Subdivision surfaces and geo displacement mapping has been a key feature of CGI way before ray-tracing was realistic even for high-end offline productions. And as such, it has always been taunted for the past 20 years as something that would make it's way into real time rendering, but never seemed to manage the transition fully. I mean, the first claim that Subdivision surfaces were the next big thing for real time rendering dates back to before 1999's Quake 3 for god's sake. We've been flerting with that idea ever since with every new console gen. PS2's VPUs were said to be able to do it, but rarely were actually given that task in released games (SSX resolved bezier surfaces in real time I think). Matrox Cards created their HW acceleration for them, later ATI with TruForm (Which was supported by a dozen or so PC games!) X360 did have HW tessellation in it which rarely got used, DX11 incorporated it in the standard specification, and even then, with both current gen consoles, PS4 and XB1, having HW accelleration compliant with DX11 standards, after 15 years of talk about this feature, most devs still show little interest in making that a foundational feature of their engines, even though that has been a bare minimum standard of CGI industry since it's beginning.

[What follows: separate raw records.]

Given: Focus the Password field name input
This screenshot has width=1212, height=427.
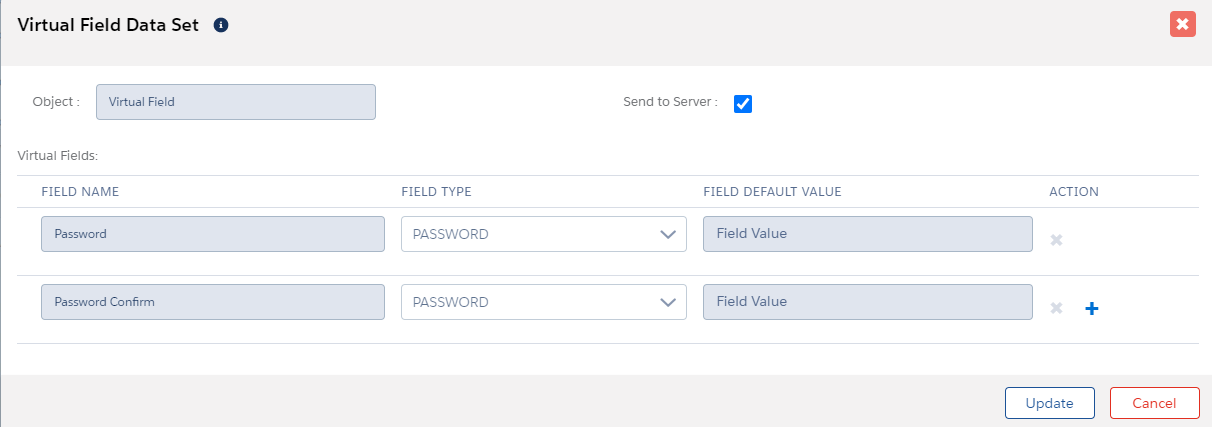Looking at the screenshot, I should [212, 234].
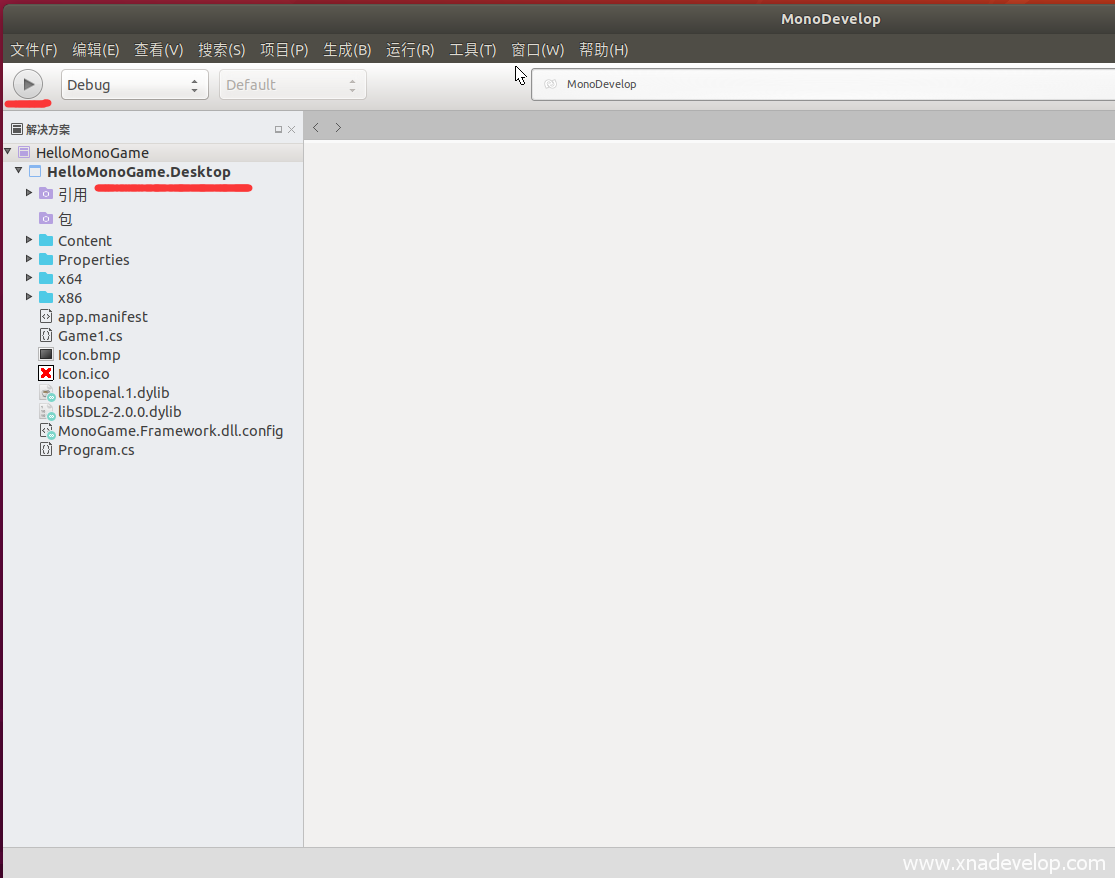Screen dimensions: 1115x878
Task: Navigate back with the left arrow button
Action: (316, 127)
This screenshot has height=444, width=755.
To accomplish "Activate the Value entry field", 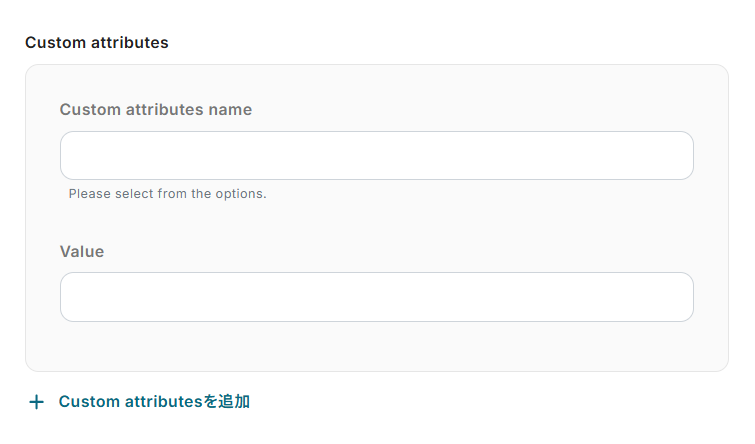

I know these two features: dynamic Tessellation (including subdiv and displacement) and Ray Tracing, are not completely comparable, and I can think myself of reasons why RT may be easier to adopt than the former, but it's worth remembering that even when a feature is highly desirable and it has been introduced in an actual product and implemented in actual games, it does not mean it will become an industry standard that fast. Ironically, the two things thing I hear from devs as reasons for Tessellation not having become completely ubiquitous still are that although reasonably programmable by now, the current standard is still not programmable enough for many desired applications, and the other one is that even being HW accelerated, it is bottlenecked by other aspects of the architecture in ways that make the cost not worth the end result. Both are very similar to complaints about the state of the HW RT implementation at the moment.
For next-gen, with all the talk about AMD's highly programmable next-gen geometry pipeline, and rumors of the architecture's impressive performance with micro-polygon rendering and massively complex meshes, it might be the case that Subdiv models will finally become the standard, and even then I'm a little skeptical. With that holy grail so eternally out of reach, It's hard not to be pessimistic about the other one that's arguably even holier, but also even further away.